O não-lugar em que a filosofia ocorre

Pensando no Mênon e acho que o efeito da filosofia é difícil de mensurar pois ele não ocorre em algum lugar”. Acho que por mais que os estóicos (por ex, já que são os mais engajados nesse aspecto) elaborem uma série de exercícios para produzir a boa vida, não é exatamente isso.

Eu acho que a coisa é uma espécie de produção/variação de perspectiva. Uma certa conversão do olhar fruto do próprio deslocamento. Agora claro, quem nos desloca não é a filosofia (e isso eu acho que é da ordem da prática). O papel da filosofia seria o que então? Atentar pra isso?

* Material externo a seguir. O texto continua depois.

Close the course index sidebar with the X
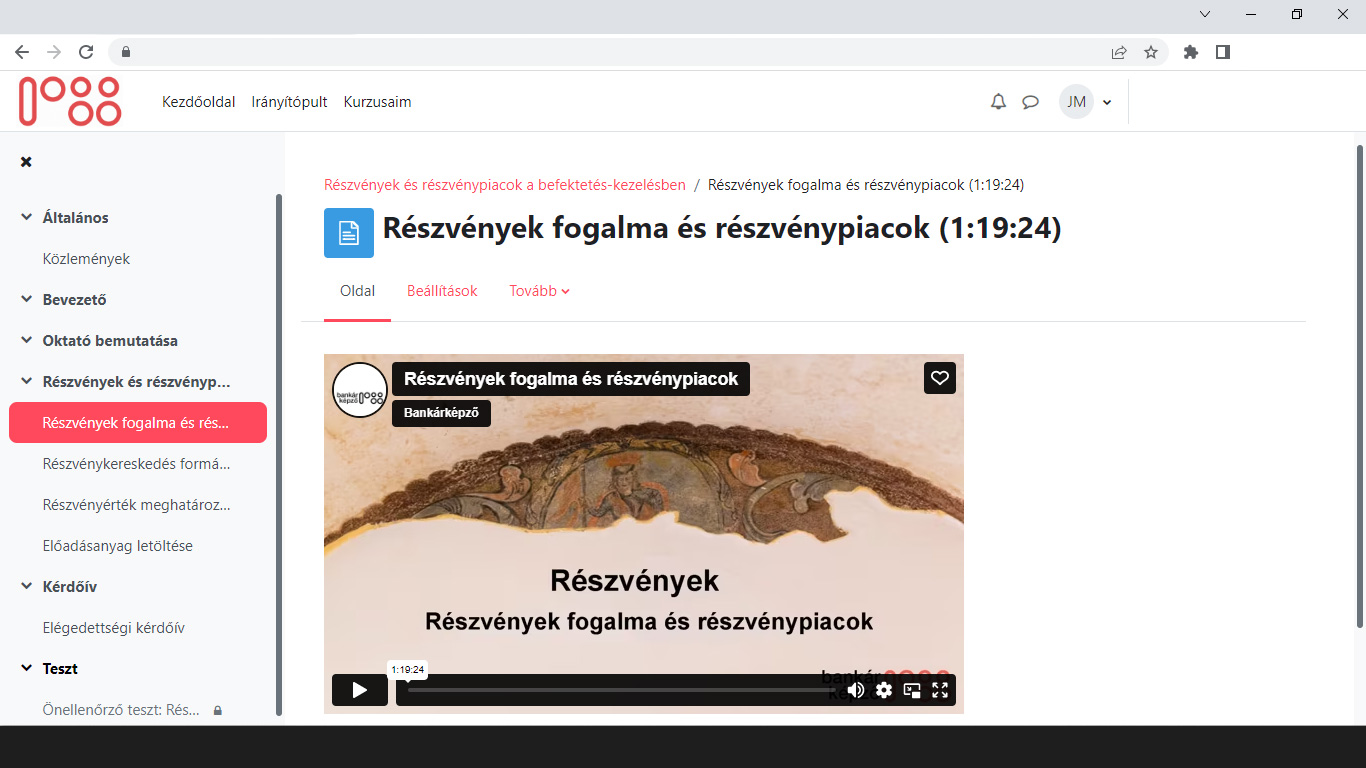Image resolution: width=1366 pixels, height=768 pixels. point(25,161)
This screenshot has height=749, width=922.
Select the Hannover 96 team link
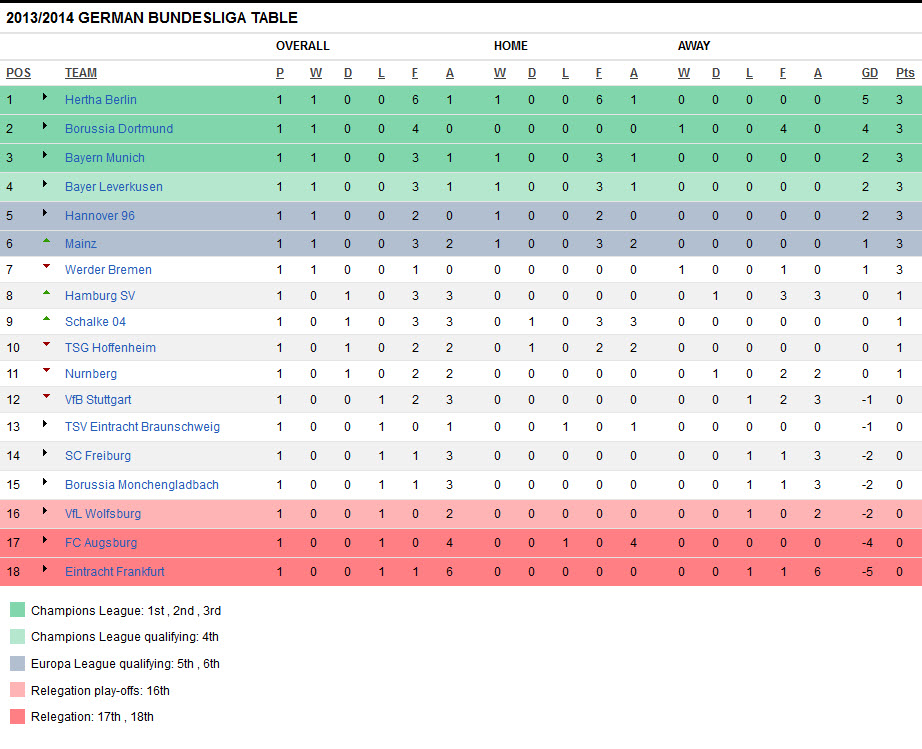click(100, 216)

Também não tenho certeza, mas é uma das razões de eu gostar tanto do texto do Gerard Lebrun sobre Platão. Eu sinto que o que se desenvolve é uma espécie de aprendizado sobre como navegar entre diferentes perspectivas, como tornar menos doloroso.

O que não significa acabar com o sofrimento, acho que isso não é algo que tem fim, acho que é algo que de fato dá trabalho” (e muitas vezes gera outros problemas pelo tanto que sensibiliza). Não é fácil justificar como a filosofia torna alguém mais feliz.

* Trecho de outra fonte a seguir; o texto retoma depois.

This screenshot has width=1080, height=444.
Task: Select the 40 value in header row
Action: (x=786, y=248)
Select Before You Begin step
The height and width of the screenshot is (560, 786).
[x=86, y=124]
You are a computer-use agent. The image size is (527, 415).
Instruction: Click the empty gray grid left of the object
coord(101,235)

Ainda assim, voltando pro Mênon, acho que tem uma certa experiência que ao menos torna as coisas mais visíveis por meio desse diálogo da alma consigo mesma (o que não significa que seja algo solipsista, pois o contexto socrático é sempre dialógico).

Enfim, acho que no fim é uma certa forma de olhar pras coisas sem que a forma que a gente olhe ou o que a gente olhe esteja pré-determinado. É uma posição complicada (que acho que ajuda a explicar as >errâncias< e variações na história da filosofia).

Pois acho que é um lugar esquisito em que nem se arroga uma lei geral (e mesmo a lei moral de Kant, tomada como exemplo de universalismo provinciano máximo, tem uma certa beleza pelo seu caráter radicalmente vazio) e nem uma aceitação de uma singularidade inefável.

É como se tivesse uma certa resistência ao irredutivelmente singular pela incorporação do caráter social dentro do pensamento (o dialogismo, a abertura para a tentativa de construir sentido coletivamente) sem que também se satisfaça em universalidades chapantes (daí as aporias).